BEGIN The data

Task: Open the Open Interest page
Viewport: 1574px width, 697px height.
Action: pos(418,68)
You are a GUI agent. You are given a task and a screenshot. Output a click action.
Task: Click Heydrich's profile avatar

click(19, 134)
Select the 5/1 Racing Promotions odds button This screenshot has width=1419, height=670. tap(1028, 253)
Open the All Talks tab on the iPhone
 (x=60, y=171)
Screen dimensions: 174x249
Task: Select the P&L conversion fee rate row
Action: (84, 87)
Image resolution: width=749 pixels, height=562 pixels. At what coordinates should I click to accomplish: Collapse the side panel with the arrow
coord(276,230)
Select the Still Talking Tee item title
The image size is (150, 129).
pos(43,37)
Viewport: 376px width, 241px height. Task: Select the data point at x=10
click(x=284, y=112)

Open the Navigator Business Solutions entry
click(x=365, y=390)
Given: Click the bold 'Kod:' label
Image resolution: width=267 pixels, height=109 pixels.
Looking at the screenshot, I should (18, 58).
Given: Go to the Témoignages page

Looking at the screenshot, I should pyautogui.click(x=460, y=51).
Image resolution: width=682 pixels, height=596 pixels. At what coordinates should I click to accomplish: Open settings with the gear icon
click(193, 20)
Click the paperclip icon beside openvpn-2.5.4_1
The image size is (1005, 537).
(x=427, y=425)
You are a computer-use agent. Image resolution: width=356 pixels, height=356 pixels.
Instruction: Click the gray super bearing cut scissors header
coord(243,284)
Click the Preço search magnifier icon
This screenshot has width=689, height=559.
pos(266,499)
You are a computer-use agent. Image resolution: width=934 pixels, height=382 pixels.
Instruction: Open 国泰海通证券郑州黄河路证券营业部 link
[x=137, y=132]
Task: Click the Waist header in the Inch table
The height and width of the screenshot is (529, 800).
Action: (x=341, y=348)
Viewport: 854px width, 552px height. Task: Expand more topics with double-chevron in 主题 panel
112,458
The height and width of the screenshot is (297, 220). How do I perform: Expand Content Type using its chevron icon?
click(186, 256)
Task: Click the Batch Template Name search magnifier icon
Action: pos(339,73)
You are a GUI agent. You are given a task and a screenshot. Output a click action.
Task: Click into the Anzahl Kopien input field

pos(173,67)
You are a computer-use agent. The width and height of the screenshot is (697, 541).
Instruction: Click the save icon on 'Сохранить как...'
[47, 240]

END The data

=== Work task ===
Every line of the data must be written out again word for word.

=== Output of the exercise ===
Task: Open the Open Interest page
Viewport: 1574px width, 697px height.
Action: pos(418,68)
You are a GUI agent. You are given a task and a screenshot. Output a click action.
Task: Click Heydrich's profile avatar

click(19, 134)
Select the 5/1 Racing Promotions odds button This screenshot has width=1419, height=670. tap(1028, 253)
Open the All Talks tab on the iPhone
 (x=60, y=171)
Screen dimensions: 174x249
Task: Select the P&L conversion fee rate row
Action: (84, 87)
Image resolution: width=749 pixels, height=562 pixels. At what coordinates should I click to accomplish: Collapse the side panel with the arrow
coord(276,230)
Select the Still Talking Tee item title
The image size is (150, 129).
pos(43,37)
Viewport: 376px width, 241px height. Task: Select the data point at x=10
click(x=284, y=112)

Open the Navigator Business Solutions entry
click(x=365, y=390)
Given: Click the bold 'Kod:' label
Image resolution: width=267 pixels, height=109 pixels.
Looking at the screenshot, I should (18, 58).
Given: Go to the Témoignages page

Looking at the screenshot, I should pyautogui.click(x=460, y=51).
Image resolution: width=682 pixels, height=596 pixels. At what coordinates should I click to accomplish: Open settings with the gear icon
click(193, 20)
Click the paperclip icon beside openvpn-2.5.4_1
The image size is (1005, 537).
(x=427, y=425)
You are a computer-use agent. Image resolution: width=356 pixels, height=356 pixels.
Instruction: Click the gray super bearing cut scissors header
coord(243,284)
Click the Preço search magnifier icon
This screenshot has width=689, height=559.
pos(266,499)
You are a computer-use agent. Image resolution: width=934 pixels, height=382 pixels.
Instruction: Open 国泰海通证券郑州黄河路证券营业部 link
[x=137, y=132]
Task: Click the Waist header in the Inch table
The height and width of the screenshot is (529, 800).
Action: (x=341, y=348)
Viewport: 854px width, 552px height. Task: Expand more topics with double-chevron in 主题 panel
112,458
The height and width of the screenshot is (297, 220). How do I perform: Expand Content Type using its chevron icon?
click(186, 256)
Task: Click the Batch Template Name search magnifier icon
Action: pos(339,73)
You are a GUI agent. You are given a task and a screenshot. Output a click action.
Task: Click into the Anzahl Kopien input field

pos(173,67)
You are a computer-use agent. The width and height of the screenshot is (697, 541).
Instruction: Click the save icon on 'Сохранить как...'
[47, 240]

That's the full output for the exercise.